In fact, I had already seen that article, and tried everything in it before posting here. It really is shockingly unhelpful to repeat what a quick search in the support pages returns.
I did remove and recreate the account with the problem, which did not solved nothing. That's what motivated me to try to ask here.
So far, Apple support has been of no use. They won't even admit to the problem. There is little wonder then, that their support articles are of no use to solve this problem. They actually suggested the same thing you did, that it was somehow my service provider that made the configuration change that caused this problem.
Well, I've bounced this off of the support engineers at Dreamhost. They made no changes. In fact, they wouldn't make changes to their PKI infrastructure based on some iOS firmware update that Apple decides to release. Using PKI server certificates to secure communications between clients and servers is an industry standard process which doesn't dance to Apple's tune. Furthermore, hosting services do actually provide services to other than Apple product users. So, no. This has never been the fault of my commercial hosting service.

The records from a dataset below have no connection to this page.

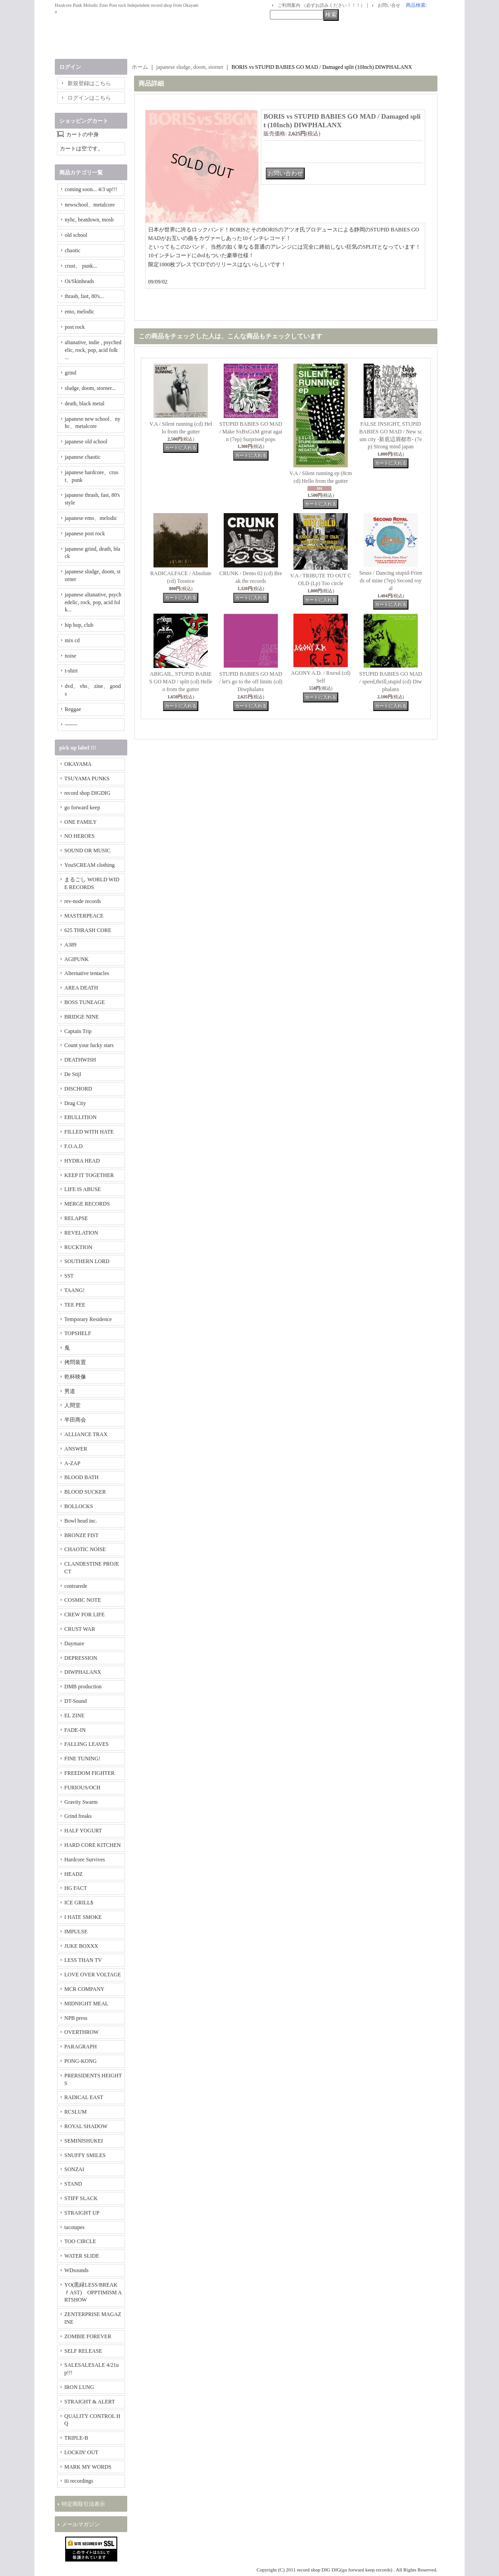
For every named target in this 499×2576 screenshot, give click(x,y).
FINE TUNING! (82, 1758)
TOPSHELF (77, 1333)
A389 (70, 945)
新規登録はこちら (89, 83)
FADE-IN (75, 1730)
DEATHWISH (80, 1060)
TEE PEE (74, 1305)
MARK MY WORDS (87, 2467)
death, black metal (85, 403)
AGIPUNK (76, 959)
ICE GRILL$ (78, 1902)
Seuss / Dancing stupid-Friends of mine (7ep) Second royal (390, 580)
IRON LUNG (79, 2387)
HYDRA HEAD (82, 1161)
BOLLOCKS (78, 1506)
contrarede (75, 1586)
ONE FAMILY (80, 822)
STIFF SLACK (81, 2198)
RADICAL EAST (83, 2097)
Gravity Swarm (81, 1802)
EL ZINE (74, 1715)
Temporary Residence (88, 1319)
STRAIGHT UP (81, 2213)
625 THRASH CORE (87, 930)
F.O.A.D (73, 1146)
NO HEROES (79, 836)
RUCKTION (78, 1247)
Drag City (75, 1103)
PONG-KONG (80, 2061)
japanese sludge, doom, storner (189, 67)
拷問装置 (75, 1362)
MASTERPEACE (84, 916)
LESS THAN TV (83, 1960)
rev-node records (82, 901)
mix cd (72, 640)
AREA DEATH (81, 988)
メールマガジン (81, 2524)
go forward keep (82, 807)
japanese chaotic (83, 457)
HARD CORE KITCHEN (92, 1845)
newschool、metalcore (90, 205)
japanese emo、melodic (91, 518)
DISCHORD (78, 1089)
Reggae (73, 709)
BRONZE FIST (81, 1535)
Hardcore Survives (84, 1859)
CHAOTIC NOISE (85, 1549)
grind (70, 373)
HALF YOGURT (83, 1830)
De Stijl (72, 1074)
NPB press (75, 2018)
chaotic (73, 250)
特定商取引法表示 (83, 2504)
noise (70, 656)
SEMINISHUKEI (83, 2141)
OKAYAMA (77, 764)
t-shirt (71, 671)
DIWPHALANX (82, 1672)
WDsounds (76, 2270)
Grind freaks (77, 1816)
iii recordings (78, 2481)
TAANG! (74, 1290)
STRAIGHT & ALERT (89, 2401)
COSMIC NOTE (82, 1600)
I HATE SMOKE (83, 1917)
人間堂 (72, 1405)
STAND (73, 2184)
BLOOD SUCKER (85, 1492)
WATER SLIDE (81, 2256)
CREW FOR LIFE (84, 1614)
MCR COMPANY (84, 1989)
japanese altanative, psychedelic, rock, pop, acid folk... (93, 602)
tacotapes (74, 2227)
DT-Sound (75, 1701)
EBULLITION (80, 1117)
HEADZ (73, 1874)
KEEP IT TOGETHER (89, 1175)
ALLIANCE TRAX (85, 1434)
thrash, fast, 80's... (84, 296)
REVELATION (81, 1233)
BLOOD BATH (81, 1477)
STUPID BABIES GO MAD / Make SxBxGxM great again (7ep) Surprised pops (250, 431)
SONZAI (74, 2169)
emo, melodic (79, 311)
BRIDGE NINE (81, 1017)
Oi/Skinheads (79, 281)
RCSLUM (75, 2112)
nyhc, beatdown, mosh (89, 219)
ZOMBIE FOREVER (87, 2336)
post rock (75, 327)
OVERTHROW (81, 2032)
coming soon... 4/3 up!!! (91, 189)
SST (69, 1276)
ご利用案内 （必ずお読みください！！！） (321, 5)
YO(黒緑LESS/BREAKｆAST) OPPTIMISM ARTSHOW (93, 2292)
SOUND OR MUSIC (87, 850)
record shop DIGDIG (87, 793)
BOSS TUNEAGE (84, 1002)
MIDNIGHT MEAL (86, 2003)
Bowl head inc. (80, 1521)
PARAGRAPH (80, 2046)
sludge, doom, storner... (90, 388)
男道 (69, 1391)
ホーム (140, 67)
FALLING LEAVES (86, 1744)
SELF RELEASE (83, 2351)
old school (76, 235)
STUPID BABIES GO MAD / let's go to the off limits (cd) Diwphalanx (251, 681)
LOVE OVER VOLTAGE (92, 1974)
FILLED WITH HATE (89, 1132)
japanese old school (86, 441)
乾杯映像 (75, 1377)
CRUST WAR (79, 1629)
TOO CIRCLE (80, 2241)
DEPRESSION (80, 1658)
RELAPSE (76, 1218)
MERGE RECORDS (87, 1204)
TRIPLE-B (76, 2438)
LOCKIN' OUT (81, 2452)
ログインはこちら (89, 98)
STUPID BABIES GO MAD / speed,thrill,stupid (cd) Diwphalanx (390, 681)
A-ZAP (72, 1463)
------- (71, 724)
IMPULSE (75, 1931)
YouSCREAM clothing (89, 865)
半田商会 (75, 1420)
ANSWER (75, 1449)
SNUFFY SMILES (85, 2155)
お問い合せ (389, 5)
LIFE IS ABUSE (82, 1189)
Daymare (74, 1643)
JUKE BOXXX (81, 1946)
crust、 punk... (81, 266)
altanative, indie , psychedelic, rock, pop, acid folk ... (93, 350)
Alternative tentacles (86, 973)
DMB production (82, 1686)
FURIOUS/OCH (82, 1787)
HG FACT (75, 1888)
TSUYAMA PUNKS (87, 778)
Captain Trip (77, 1031)
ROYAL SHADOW (85, 2126)
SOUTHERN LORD (87, 1261)
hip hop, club (79, 625)
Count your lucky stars (89, 1045)
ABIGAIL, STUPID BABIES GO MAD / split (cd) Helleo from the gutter (180, 681)
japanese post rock (85, 533)
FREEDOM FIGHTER (89, 1773)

Apple created this problem when they released iOS 10.2.1. They changed how iOS behaves regarding PKI certificates. Now, if no one here knows exactly what to do to reverse engineer their product to fix a problem they caused, fine. That's how it is.
Did you see the image I posted that clearly shows that it was once possible to choose to trust a certificate? Here's what iOS update 10.2.1 did to that dialog. Note the upper right corner. That is where the option to Trust a certificate once existed:
Do you understand the problem now? This is a problem with how iOS handles SSL certificates, not with the certificates themselves.